Reproduce the lines verbatim, from the line containing "Find the location of a" through the final line, both included.

- - - - - - -

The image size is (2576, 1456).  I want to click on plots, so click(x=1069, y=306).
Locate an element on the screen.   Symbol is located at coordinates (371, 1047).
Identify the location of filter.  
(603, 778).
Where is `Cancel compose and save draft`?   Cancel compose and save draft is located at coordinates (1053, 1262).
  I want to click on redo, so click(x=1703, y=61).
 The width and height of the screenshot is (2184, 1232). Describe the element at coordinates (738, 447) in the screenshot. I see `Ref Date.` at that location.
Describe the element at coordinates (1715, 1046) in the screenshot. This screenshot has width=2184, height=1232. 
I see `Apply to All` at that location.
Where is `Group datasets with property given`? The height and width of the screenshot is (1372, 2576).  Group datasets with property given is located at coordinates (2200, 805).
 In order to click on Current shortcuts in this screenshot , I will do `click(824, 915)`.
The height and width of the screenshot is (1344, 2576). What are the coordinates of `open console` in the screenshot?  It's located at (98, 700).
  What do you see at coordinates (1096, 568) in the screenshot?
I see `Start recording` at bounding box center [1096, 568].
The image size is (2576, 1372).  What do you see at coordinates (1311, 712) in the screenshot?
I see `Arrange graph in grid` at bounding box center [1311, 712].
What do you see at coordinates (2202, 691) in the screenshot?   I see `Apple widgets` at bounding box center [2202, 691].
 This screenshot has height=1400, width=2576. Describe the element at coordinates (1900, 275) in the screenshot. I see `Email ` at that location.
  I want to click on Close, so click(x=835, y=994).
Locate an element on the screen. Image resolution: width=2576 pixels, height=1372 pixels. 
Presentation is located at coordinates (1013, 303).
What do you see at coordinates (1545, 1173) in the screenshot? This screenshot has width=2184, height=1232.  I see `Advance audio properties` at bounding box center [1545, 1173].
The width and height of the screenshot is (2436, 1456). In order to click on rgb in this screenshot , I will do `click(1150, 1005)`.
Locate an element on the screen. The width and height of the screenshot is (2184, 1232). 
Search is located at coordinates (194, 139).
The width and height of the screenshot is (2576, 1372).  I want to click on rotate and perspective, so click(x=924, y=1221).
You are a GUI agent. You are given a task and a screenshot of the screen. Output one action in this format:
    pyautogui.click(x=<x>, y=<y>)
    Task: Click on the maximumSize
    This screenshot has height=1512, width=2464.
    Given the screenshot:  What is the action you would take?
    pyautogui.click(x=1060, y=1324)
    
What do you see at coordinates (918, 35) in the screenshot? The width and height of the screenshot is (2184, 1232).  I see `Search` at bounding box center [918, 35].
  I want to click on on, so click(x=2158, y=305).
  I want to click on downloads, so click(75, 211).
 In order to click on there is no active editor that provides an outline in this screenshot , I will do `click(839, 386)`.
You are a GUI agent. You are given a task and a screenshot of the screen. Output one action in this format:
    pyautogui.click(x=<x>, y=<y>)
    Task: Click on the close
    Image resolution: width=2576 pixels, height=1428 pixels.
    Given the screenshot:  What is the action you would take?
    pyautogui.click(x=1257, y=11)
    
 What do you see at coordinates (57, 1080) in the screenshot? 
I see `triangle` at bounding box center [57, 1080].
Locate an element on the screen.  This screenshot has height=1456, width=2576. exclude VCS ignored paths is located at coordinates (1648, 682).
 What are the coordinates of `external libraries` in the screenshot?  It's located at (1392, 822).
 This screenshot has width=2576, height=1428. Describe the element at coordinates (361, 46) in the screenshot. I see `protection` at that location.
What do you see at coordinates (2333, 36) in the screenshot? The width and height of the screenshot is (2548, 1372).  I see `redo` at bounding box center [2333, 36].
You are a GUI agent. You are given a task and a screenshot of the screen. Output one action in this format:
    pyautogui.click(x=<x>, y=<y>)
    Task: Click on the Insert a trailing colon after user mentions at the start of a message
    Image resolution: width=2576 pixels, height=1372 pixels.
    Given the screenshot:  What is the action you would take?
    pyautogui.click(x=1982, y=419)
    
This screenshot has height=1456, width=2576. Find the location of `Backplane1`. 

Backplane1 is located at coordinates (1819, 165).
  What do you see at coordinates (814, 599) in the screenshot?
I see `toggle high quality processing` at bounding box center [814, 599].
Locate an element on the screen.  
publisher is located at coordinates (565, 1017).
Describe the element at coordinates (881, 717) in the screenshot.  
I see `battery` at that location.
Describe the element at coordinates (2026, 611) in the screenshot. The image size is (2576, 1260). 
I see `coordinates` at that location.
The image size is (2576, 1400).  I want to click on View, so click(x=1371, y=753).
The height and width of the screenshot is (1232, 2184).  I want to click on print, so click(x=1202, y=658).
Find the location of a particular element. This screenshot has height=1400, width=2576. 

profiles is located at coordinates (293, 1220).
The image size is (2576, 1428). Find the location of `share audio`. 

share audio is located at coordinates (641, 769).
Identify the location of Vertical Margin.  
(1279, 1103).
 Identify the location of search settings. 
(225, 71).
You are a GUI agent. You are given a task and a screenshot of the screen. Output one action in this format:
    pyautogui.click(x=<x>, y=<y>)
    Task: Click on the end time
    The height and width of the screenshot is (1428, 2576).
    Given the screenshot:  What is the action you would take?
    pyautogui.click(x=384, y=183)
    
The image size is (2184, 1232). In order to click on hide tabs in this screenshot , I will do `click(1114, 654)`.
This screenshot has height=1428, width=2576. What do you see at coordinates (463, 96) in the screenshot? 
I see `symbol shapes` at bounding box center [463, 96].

- - - - - - -

_Reply to the task_.
Find the location of a particular element. This screenshot has height=1400, width=2576. 

profiles is located at coordinates (293, 1220).
The image size is (2576, 1428). Find the location of `share audio`. 

share audio is located at coordinates (641, 769).
Identify the location of Vertical Margin.  
(1279, 1103).
 Identify the location of search settings. 
(225, 71).
You are a GUI agent. You are given a task and a screenshot of the screen. Output one action in this format:
    pyautogui.click(x=<x>, y=<y>)
    Task: Click on the end time
    The height and width of the screenshot is (1428, 2576).
    Given the screenshot:  What is the action you would take?
    pyautogui.click(x=384, y=183)
    
The image size is (2184, 1232). In order to click on hide tabs in this screenshot , I will do `click(1114, 654)`.
This screenshot has height=1428, width=2576. What do you see at coordinates (463, 96) in the screenshot? 
I see `symbol shapes` at bounding box center [463, 96].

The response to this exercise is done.